El labrador, muy tacaño según algunos de sus vecinos, había comprado recientemente varias fincas a unos familiares emigrantes en Brasil.
Esta compra le sumió en un notorio nerviosismo que le hizo confesar a varios de sus allegados un extraño temor porque los vecinos le arrebatasen las tierras.
Los temores le llevaron incluso a pedir consulta legal y en un momento llegó a advertir a un familiar: "Me encuento muy mal, creo que me voy a morir".
Otros aseguran también que les había dicho que tenía unos fuertes dolores de cabeza.
Entonces parecía ya calmado.
Almorzó con su esposa y su hermano Marcelino, que lo encontró "normal, un poco raro, pero es que siempre estaba así".
Lo que pasó por la cabeza de Paulino al acabar la comida nunca lo sabrá nadie.
Eran aproximadamente las 15.30 cuando salió de casa escondiendo el arma.

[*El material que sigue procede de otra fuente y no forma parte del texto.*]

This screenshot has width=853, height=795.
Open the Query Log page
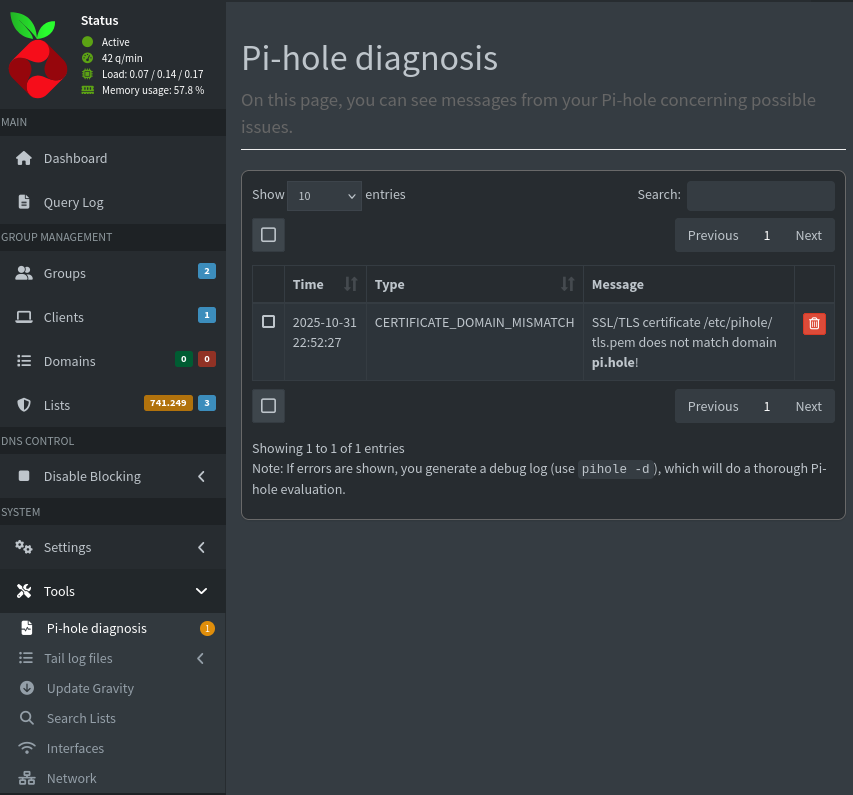[x=73, y=202]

Apenas una hora después había acuchillado a los 13 vecinos con que se cruzó, seis de los cuales murieron.
Después incendió su casa y pereció abrasado entre las llamas.
"O Paulino matoume"
Las versiones de cómo sucedieron los hechos son todavía muy confusas.
Se sabe que el primer agredido fue Jesús Gamallo, que logró salir con vida y acudir con la ayuda de un vecino junto a su esposa, a la que dijo: "O Paulino matoume" (Paulino me intentó matar).

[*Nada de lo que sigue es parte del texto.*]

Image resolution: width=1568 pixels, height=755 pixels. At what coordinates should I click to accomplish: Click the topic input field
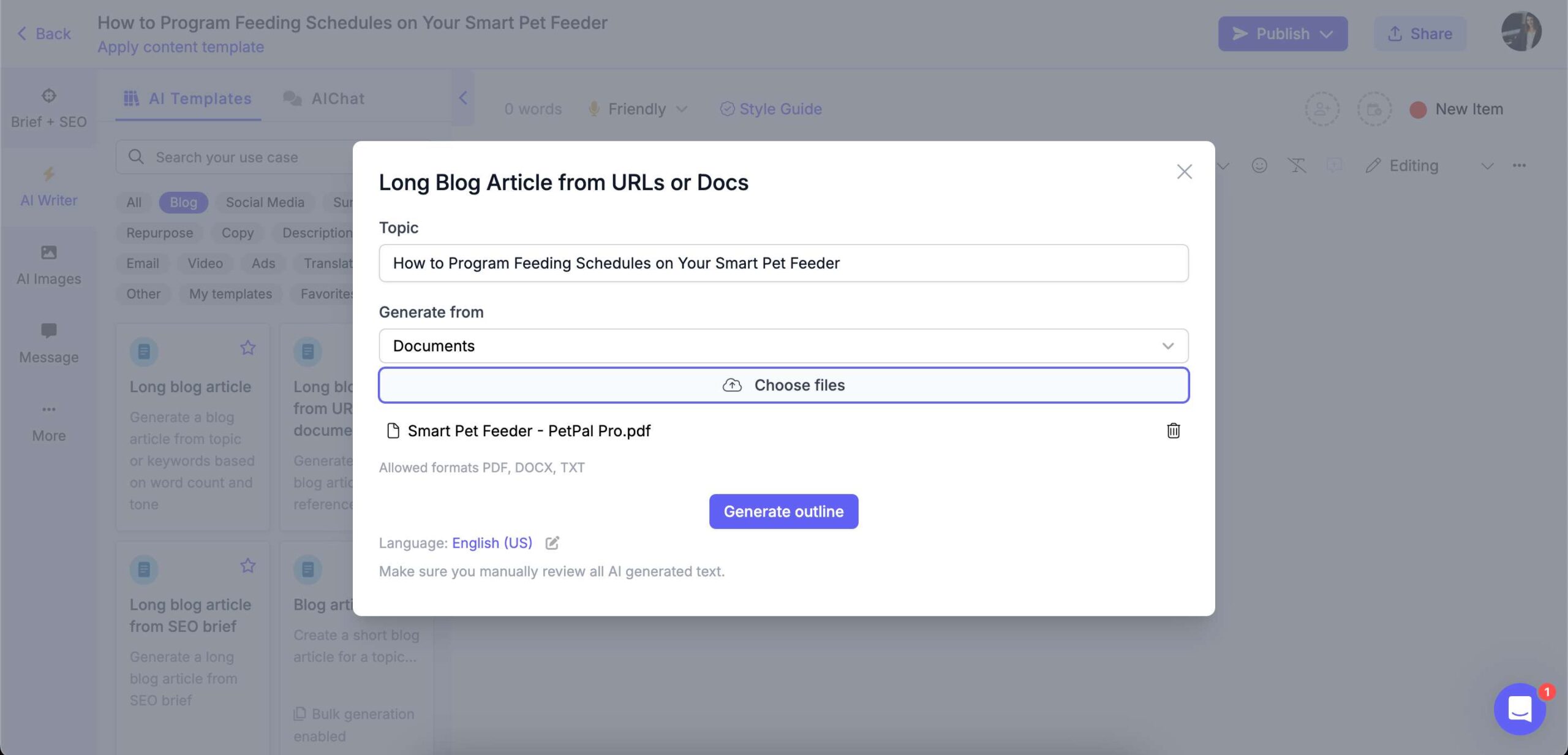783,262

La mujer avisó a la Guardia Civil.
También supieron de los hechos unos vecinos que esperaban un autobús a pocos metros de la vivienda de Paulino Fernández, pero por los relatos posteriores parece que no le concedieron demasiada importancia a lo que consideraban una reyerta.
El hombre regresó a casa, sacó sus vacas a pastar y volvió a empuñar el cuchillo.

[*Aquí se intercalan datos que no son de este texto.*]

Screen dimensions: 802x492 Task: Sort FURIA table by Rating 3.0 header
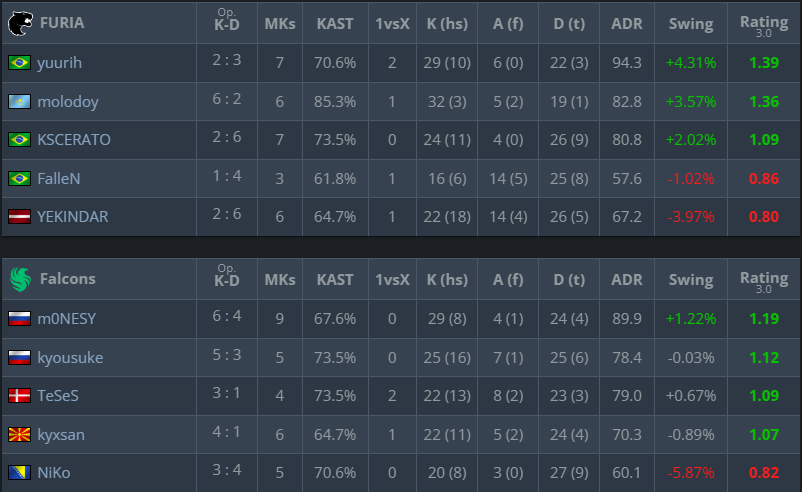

Agredió a todo aquel que se le puso por delante aprovechándose de la sorpresa que su reacción produjo entre los vecinos.
Fue capaz incluso de atacar a hombres armados con machetes.
De las versiones de los vecinos resulta muy difícil reconstruir cómo se sucedieron los crímenes.
Se sabe que mató a tres miembros de una misma familia, un matrimonio y la hermana de la mujer, vecinos de la casa de enfrente y que se encontraban trabajando en una finca.
Además del cuchillo, se supone que utilizó también un hacha para cometer los crímenes, ya que alguno de los agredidos forcejeó con él y logró arrebatarle el arma.
En algún momento, Paulino prendió fuego a la vivienda.
Esto alertó a un vecino, Javier Cuñarro, que tras encontrar dos cadáveres por el camino llegó a la casa, entró en la cocina y encontró al homicida ensangrentado.
Según relató posteriormente, Paulino se abalanzó sobre él y le dijo: "Tú qué vienes a hacer aquí, tú también te vas".
Tras un forcejeo en el que resultó herido, Javier logró escapar.
Fue entonces cuando Paulino decidió poner fin a los acuchillamientos.
Con la casa ardiendo, subió al dormitorio, se tendió en la cama y esperó la muerte.
El cadáver fue reconocido por su hermano a media tarde, pero todavía 24 horas después hay quien se resiste a creer en su muerte tras los momentos de pánico vividos.
En Sorribas, al lado de la casa calcinada, los vecinos se agrupan en los distintos velatorios.
No hay escenas de histerismo, ni tampoco aparentes muestras de dolor ni siquiera en el rostro de Vicente Varela y su hijo, de unos diez años, que relatan tranquilamente lo ocurrido mientras su esposa se encuentra al borde de la muerte en el hospital de Monforte.
Lo único que parece existir es estupefacción y un temor casi atávico.
Todo el mundo camina en grupo.
Van y vienen por los caminos y algunos se paran por iniciativa propia a hablar con los periodistas.
En el teléfono público del lugar se agolpan las gentes para contar lo sucedido a sus familiares de Barcelona, Suiza o Venezuela.
"¿Por qué ocurrió esto?", se preguntan todos. "Lo que no pasa en mil años, pasa en un día", contesta un hombre en una conversación en la taberna.